The FDA official responsible for developing this labelling policy was one Michael R. Taylor. Before moving to the FDA, he was a partner in the law firm that represented Monsanto as it applied for FDA approval for Posilac. He has now moved back to work for Monsanto.

As a result of this policy, the FDA threatened retailers with legal action if they dared to label their milk 'BGH-free'. Monsanto itself filed two lawsuits against milk processors who labelled their milk, and posted warnings to others not to do so. The American ice cream makers Ben and Jerry, who have always refused to use BGH-treated milk, recently filed a lawsuit against the state of Illinois, which ruled that they cannot label their products 'BGH-free'.

Monsanto and its allies have even used the US Constitution to prevent consumers knowing what is in the milk they drink. In April 1994, the State of Vermont passed a law requiring that products containing rBGH must be clearly labelled.
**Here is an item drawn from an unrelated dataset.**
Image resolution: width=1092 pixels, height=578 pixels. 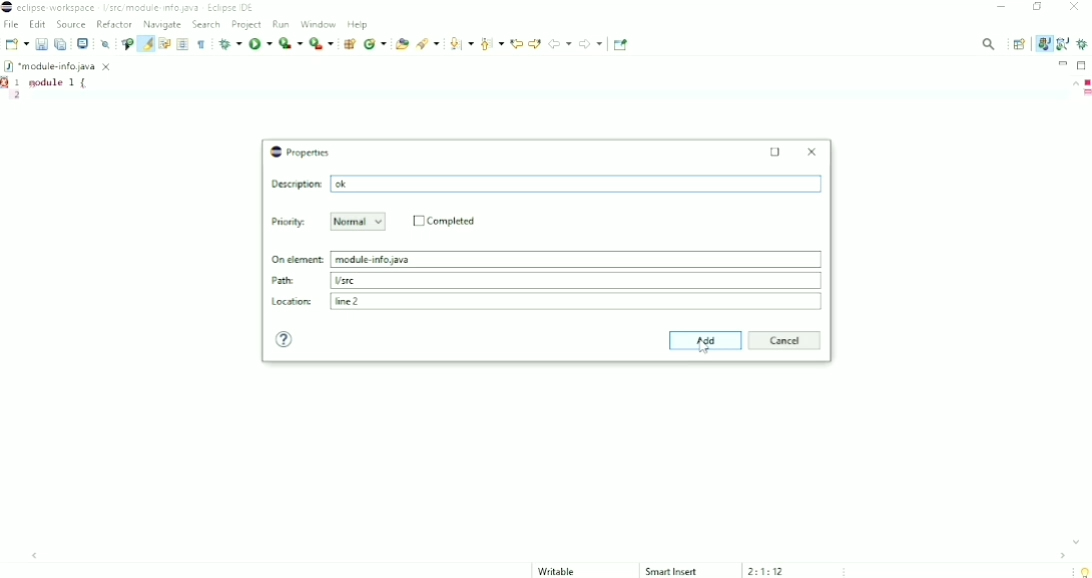 I want to click on Show whitespace characters, so click(x=201, y=44).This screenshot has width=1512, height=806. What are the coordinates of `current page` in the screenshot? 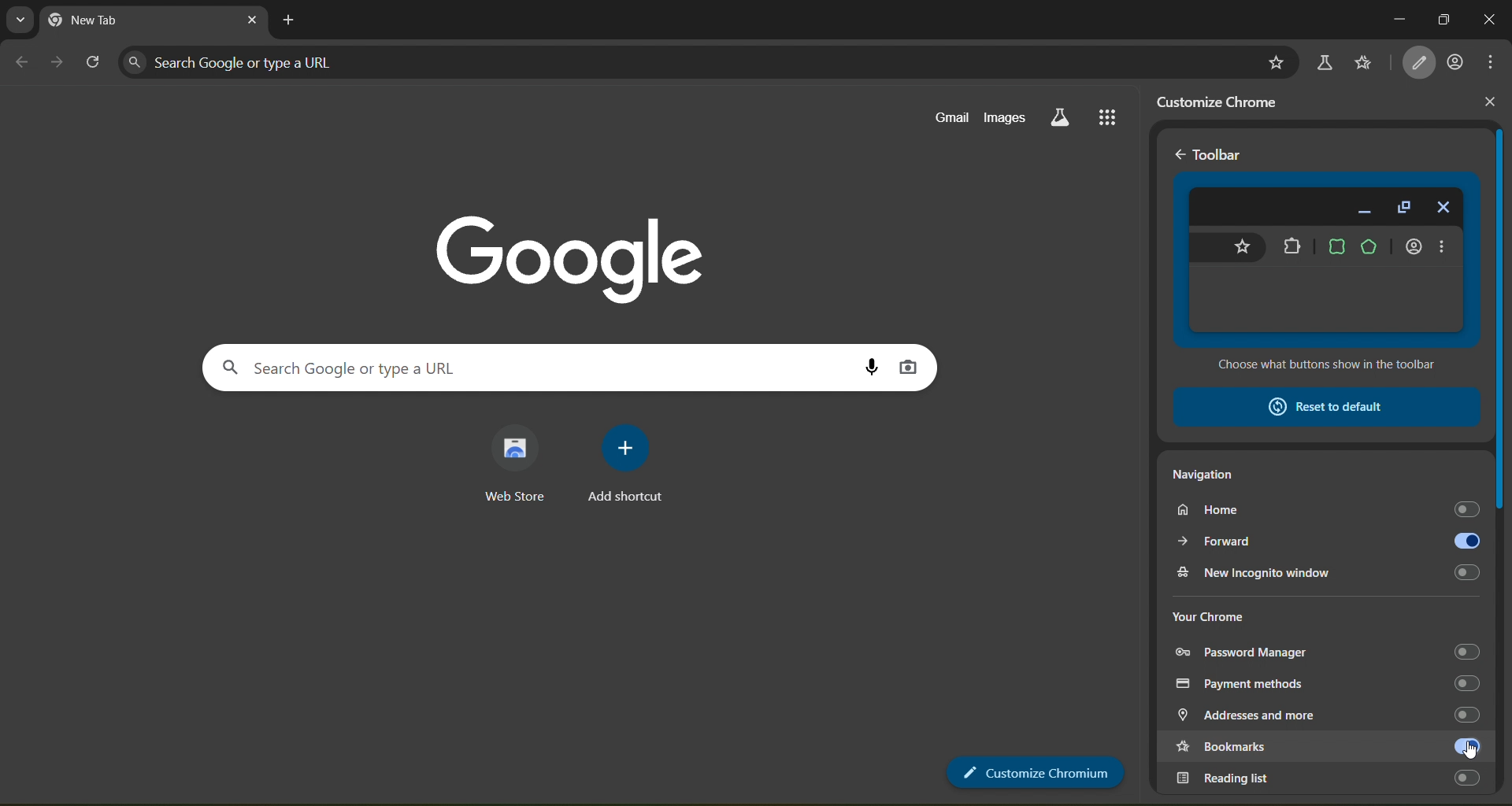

A coalition of dairy industries and Monsanto immediately filed a suit asserting that the new law was "unconstitutional", on the grounds that it violated the First Amendment, which asserts a constitutional right not to be forced to disclose information. Monsanto won.

Faced with growing consumer outrage at these tactics, Monsanto has now reluctantly abandoned its lawsuits against retailers, and labelling milk 'BGH-free' is now permitted in the US. But the FDA still refuses to require producers to do so: even now, many people have no idea what's really in their milk.

In other areas of society, Monsanto has also been accused of underhand methods as it tries to cover up the truth about rBGH. The now-notorious 'Fox TV Episode' (see elsewhere in this issue), where the corporation was accused of forcing a documentary about rBGH off the air, is but one obvious example. In their book Toxic Sludge Is Good For You, John C. Stauber and Sheldon Rampton recount one episode in 1990 where the corporation's PR firm sent a 'mole' to a meeting of anti-rBGH campaigners. The 'mole', posing as a concerned housewife, was in fact an employee of Monsanto's PR firm Burson-Marsteller, sent to discover in advance what the opposition's tactics would be.

Down at the grassroots, American farmers have reported many instances of Monsanto officials playing down, disguising or trying to cover up the adverse effects of rBGH, including telling farmers that their mastitis problems were unique, or that health problems that arose after using Posilac were the fault of the farmer, rather than the drug.

When it first gave Monsanto permission to market Posilac, the FDA obliged the corporation to report any related animal-health problems back to the FDA. Surprisingly, according to the testimonies of farmers, Monsanto has, on several occasions, apparently 'forgotten' to do this. Moreover, even the FDA has accepted that the company has, in the past, seriously exaggerated its estimates of the number of farmers using Posilac in the USA.

Monsanto's conduct in this, as in so many other matters relating to rBGH, has been less than honest. Is it surprising then, that their current claims to welcome an 'open debate' about biotechnology are so often greeted with several lorryloads of salt?